Quedó pensativo. Volvió a descolgar el aparato y marcó la extensión de Lafuente, el encargado de personas desaparecidas:
—Diga.
—¿Lafuente?
—Al habla.
—Soy Alsina. Mira, estamos actualizando los carnés de las zonas rurales y me encuentro un par de casos raros en La Tercia —mintió—. Hay dos fichas que deben de haberte llegado: una de dos cazadores que salieron de furtivos y no volvieron, y otra de una pareja que se fue con un coche a darse un revolcón y nunca más se supo.
—Te lo miro. Pásate a verme al final de la mañana.
Una vez realizadas estas dos gestiones, fue a buscar a Matías Oñate, de homicidios. Lo encontró perdido bajo una montaña de papeles y fumando como un carretero en su pequeño despacho, cuyas paredes aparecían empapeladas de horribles fotografías de asesinatos. No era muy apreciado en comisaría y todos decían que daba grima.

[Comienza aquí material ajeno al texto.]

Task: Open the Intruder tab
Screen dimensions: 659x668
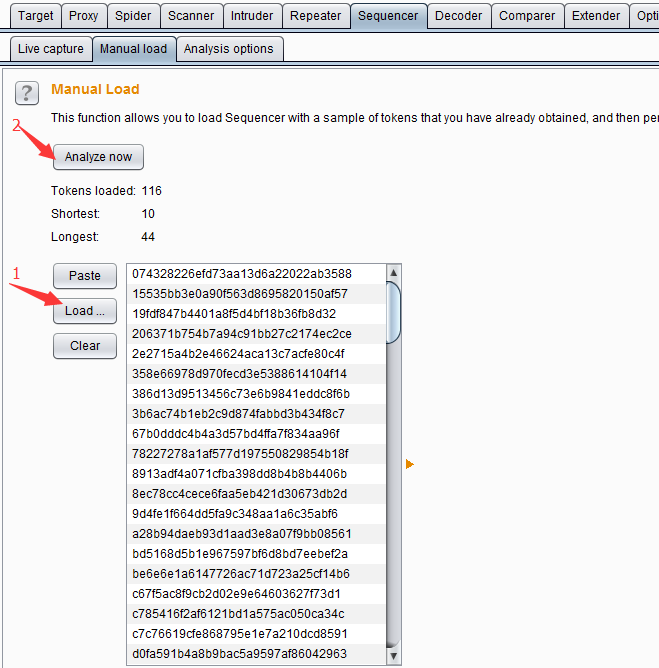Action: coord(251,16)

—Joder, Oñate —masculló Alsina cerrando la puerta tras de sí.
—Sí —asintió el otro sin apenas levantar la mirada del memorando que ojeaba—. Es lo que tiene, a la gente le impresionan mucho estas cosas.
Era un tipo bajo, rechoncho, de pobladas patillas y espeso bigote. Tenía pinta de agricultor más que de policía, o tal vez de minero o mecánico, pero no de sabueso.
Tomó asiento frente a su compañero y dijo:
—Tú llevaste el caso de Antonia García, ¿no?